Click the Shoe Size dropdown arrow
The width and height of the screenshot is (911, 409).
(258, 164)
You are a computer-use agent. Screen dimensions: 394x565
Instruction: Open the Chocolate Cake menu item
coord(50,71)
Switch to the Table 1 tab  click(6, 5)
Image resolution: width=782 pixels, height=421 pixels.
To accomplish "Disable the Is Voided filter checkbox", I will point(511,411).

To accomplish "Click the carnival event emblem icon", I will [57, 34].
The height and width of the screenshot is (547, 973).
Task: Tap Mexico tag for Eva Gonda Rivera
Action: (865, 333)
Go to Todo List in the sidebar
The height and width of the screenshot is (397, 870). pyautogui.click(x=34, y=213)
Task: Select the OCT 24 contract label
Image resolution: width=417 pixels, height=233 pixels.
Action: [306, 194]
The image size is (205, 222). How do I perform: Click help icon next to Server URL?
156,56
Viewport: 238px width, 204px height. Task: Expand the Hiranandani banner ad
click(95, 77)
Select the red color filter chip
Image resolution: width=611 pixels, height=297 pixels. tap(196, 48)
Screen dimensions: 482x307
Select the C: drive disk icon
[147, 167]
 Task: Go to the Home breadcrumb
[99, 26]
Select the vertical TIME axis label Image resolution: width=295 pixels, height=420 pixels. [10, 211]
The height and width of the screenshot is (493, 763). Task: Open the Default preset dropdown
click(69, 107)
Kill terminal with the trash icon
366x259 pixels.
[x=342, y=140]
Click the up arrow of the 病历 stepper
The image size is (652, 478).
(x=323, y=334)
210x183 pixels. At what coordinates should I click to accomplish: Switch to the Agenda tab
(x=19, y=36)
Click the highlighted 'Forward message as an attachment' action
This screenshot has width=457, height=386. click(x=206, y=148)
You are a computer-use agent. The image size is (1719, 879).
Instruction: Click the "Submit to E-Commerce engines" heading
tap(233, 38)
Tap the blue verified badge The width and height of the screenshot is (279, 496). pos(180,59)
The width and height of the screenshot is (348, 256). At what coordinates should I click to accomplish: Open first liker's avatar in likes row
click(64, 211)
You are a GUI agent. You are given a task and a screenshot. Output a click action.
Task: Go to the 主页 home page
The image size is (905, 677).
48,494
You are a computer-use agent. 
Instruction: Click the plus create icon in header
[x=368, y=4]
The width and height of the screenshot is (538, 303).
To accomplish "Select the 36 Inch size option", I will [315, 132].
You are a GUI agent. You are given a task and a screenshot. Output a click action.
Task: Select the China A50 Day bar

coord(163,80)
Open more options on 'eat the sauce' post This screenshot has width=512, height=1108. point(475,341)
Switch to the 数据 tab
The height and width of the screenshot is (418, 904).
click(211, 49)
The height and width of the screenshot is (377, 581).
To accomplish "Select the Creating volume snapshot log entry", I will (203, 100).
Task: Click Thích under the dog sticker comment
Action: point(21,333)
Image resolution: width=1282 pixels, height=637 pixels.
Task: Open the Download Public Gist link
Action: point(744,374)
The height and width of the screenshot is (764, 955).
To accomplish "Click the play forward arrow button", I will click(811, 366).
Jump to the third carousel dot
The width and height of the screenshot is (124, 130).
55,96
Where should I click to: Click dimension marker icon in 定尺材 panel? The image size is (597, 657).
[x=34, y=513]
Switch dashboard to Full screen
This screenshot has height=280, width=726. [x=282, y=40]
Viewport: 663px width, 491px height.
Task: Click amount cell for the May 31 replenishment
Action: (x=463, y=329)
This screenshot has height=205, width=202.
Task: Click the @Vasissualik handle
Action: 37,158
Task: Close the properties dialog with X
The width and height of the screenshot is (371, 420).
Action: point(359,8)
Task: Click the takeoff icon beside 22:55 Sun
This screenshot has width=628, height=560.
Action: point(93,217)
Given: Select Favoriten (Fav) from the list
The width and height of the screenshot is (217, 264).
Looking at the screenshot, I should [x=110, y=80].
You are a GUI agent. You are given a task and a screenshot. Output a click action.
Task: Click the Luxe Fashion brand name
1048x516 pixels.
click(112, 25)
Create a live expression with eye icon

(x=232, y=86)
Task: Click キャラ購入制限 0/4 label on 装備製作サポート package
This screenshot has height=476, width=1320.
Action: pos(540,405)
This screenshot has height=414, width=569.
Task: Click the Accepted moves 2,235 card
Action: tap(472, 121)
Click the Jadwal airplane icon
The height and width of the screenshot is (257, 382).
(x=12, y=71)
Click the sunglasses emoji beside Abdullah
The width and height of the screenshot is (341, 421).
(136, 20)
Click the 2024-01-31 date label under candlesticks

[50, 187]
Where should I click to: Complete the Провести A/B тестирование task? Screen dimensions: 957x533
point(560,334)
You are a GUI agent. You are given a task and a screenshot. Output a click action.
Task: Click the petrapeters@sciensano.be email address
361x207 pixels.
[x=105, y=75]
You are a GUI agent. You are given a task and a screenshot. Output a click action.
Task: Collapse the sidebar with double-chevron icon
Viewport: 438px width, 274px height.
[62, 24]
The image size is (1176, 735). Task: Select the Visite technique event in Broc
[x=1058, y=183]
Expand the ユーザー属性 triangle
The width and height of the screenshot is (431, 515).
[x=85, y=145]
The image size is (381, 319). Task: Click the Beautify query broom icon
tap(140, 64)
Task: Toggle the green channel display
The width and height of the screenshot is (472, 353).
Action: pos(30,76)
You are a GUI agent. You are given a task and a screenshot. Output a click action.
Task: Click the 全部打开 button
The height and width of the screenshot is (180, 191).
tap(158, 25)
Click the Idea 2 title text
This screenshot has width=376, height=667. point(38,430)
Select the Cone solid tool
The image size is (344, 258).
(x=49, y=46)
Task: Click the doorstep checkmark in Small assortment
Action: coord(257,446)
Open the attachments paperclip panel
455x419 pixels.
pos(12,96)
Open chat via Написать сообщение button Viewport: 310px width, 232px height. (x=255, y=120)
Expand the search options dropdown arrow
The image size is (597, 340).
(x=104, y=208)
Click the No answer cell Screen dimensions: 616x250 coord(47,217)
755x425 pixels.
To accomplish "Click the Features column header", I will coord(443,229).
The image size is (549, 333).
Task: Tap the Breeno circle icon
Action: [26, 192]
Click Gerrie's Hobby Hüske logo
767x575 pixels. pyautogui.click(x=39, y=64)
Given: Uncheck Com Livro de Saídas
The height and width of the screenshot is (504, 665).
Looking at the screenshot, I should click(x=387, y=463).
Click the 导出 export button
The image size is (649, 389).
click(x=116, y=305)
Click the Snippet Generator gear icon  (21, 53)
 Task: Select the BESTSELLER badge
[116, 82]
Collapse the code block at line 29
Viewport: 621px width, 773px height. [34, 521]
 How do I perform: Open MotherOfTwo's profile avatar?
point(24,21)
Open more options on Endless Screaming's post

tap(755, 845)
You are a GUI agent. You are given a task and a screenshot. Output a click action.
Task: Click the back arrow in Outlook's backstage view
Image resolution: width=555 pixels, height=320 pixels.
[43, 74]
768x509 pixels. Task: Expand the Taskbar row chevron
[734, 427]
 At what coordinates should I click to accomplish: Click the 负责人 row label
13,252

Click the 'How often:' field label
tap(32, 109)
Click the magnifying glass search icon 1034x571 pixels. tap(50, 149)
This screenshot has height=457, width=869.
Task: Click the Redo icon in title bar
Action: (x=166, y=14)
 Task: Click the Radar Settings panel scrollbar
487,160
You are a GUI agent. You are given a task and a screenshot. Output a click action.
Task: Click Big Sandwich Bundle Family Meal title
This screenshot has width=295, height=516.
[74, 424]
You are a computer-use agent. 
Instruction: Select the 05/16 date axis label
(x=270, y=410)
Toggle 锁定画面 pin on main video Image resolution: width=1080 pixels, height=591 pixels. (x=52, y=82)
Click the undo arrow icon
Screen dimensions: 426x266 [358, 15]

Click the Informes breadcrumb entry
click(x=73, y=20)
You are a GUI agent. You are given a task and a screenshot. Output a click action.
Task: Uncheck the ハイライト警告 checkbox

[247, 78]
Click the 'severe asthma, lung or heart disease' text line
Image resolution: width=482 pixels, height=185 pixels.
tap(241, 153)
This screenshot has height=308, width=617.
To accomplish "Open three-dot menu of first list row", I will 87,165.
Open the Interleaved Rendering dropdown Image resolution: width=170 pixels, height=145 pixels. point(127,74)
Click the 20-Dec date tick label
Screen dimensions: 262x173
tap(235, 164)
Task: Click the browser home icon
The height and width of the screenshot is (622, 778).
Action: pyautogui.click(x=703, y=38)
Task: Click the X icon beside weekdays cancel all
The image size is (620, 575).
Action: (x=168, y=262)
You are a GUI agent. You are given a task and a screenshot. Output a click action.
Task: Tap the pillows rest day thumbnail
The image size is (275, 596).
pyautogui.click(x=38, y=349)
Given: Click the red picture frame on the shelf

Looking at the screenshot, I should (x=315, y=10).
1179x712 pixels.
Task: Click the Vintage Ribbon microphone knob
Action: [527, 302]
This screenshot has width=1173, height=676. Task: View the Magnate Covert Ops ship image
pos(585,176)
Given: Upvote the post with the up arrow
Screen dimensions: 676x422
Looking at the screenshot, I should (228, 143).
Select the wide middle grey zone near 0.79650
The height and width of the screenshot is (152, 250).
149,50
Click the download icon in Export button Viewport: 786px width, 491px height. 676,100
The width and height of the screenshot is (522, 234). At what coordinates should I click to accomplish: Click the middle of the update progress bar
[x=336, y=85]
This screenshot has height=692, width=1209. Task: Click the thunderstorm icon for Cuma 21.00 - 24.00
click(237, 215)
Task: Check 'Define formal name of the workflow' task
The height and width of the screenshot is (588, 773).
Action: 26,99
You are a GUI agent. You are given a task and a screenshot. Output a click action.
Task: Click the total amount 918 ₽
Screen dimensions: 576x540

===

Aim of the task:
Only the count, no other text: how many lines in the listing above hold "name"?

Solution for this exercise:
2